Task statement:
For the entries that follow, produce an exact copy with no pictures in it.

Data for processing:
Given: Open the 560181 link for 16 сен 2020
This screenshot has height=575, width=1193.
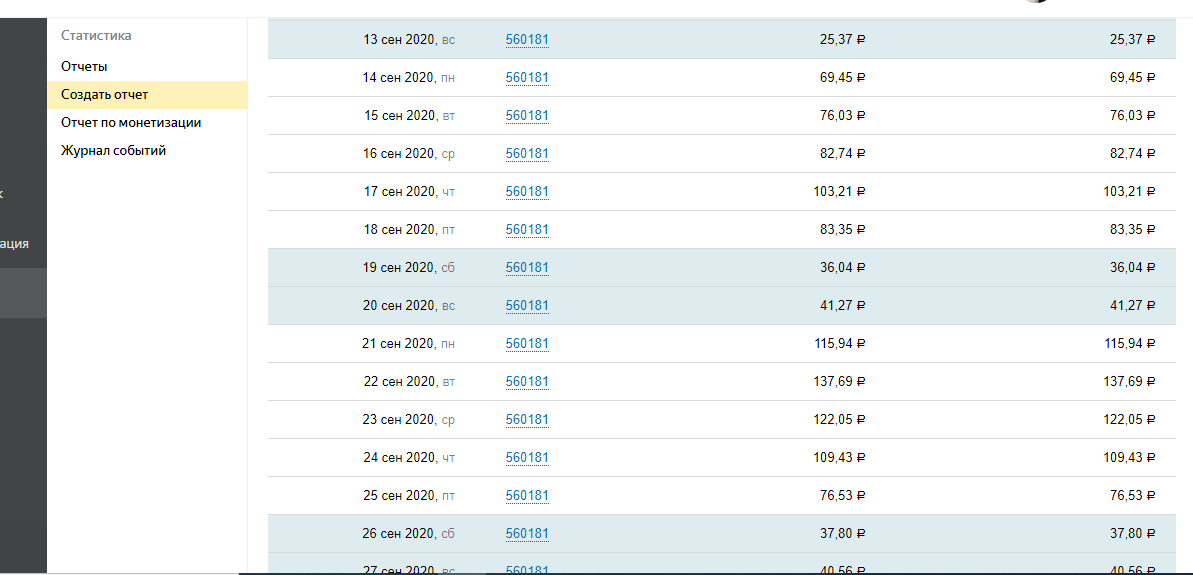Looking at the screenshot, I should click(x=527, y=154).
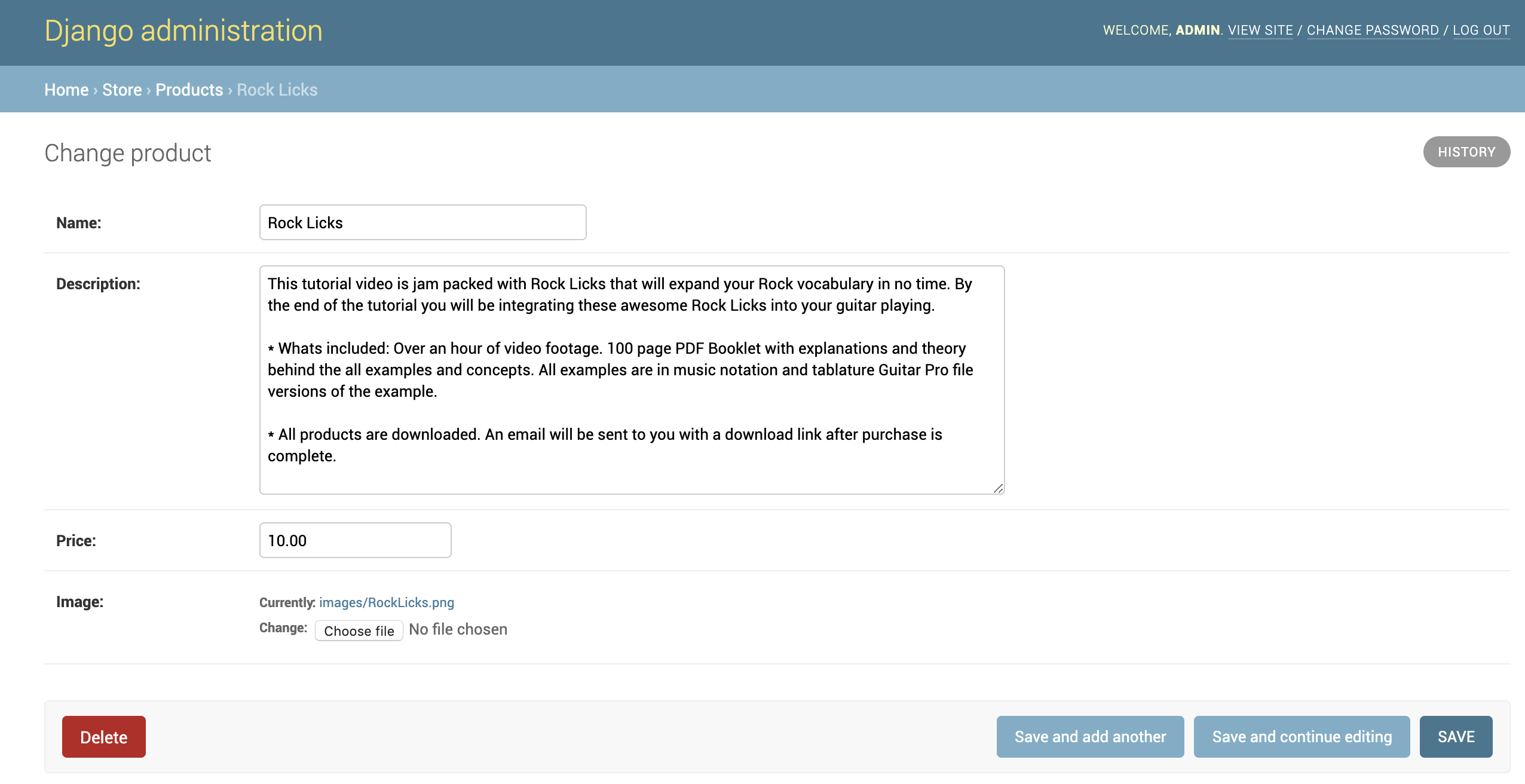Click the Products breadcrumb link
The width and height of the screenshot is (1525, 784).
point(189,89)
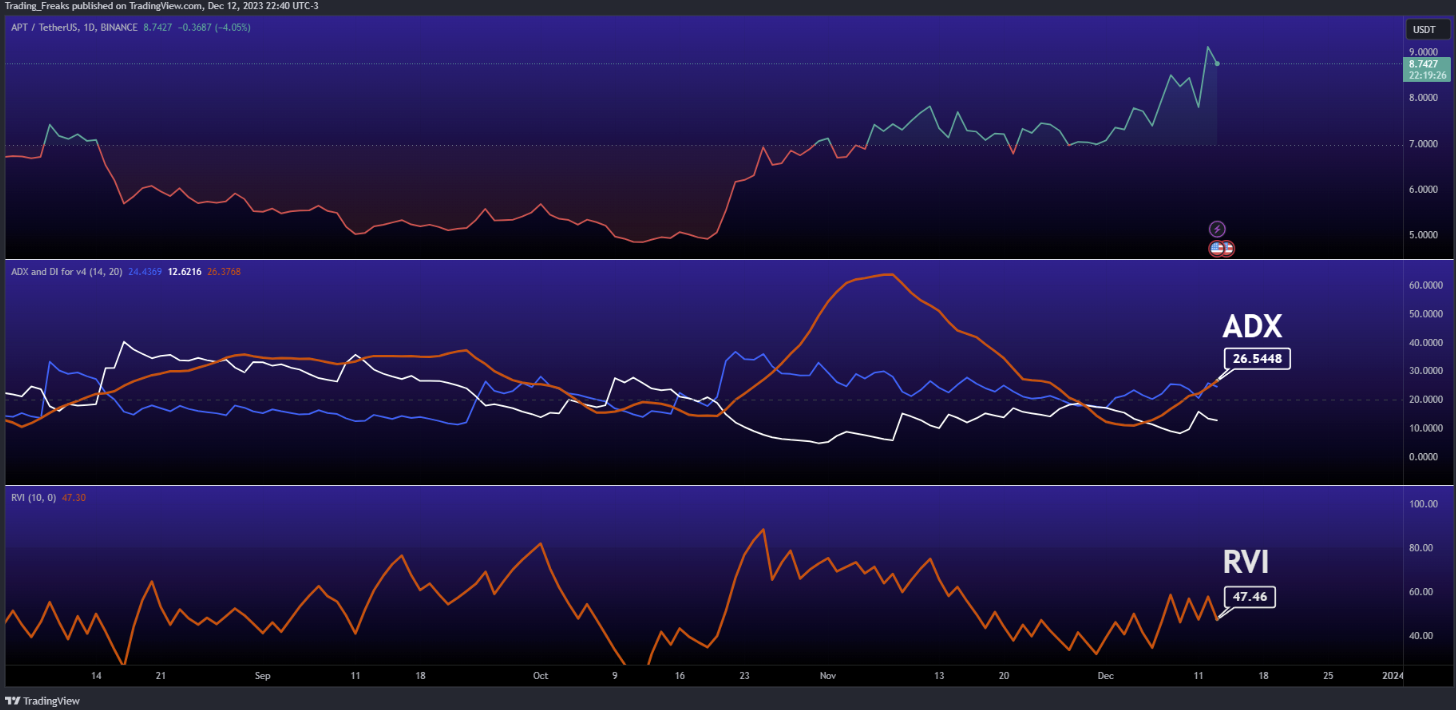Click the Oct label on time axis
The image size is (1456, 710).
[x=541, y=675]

Reply:
Given: Open the 560181 link for 16 сен 2020
This screenshot has height=575, width=1193.
Looking at the screenshot, I should click(x=527, y=154).
Click the Products breadcrumb link
The width and height of the screenshot is (1525, 784).
point(189,89)
Click the Oct label on time axis
The image size is (1456, 710).
[x=541, y=675]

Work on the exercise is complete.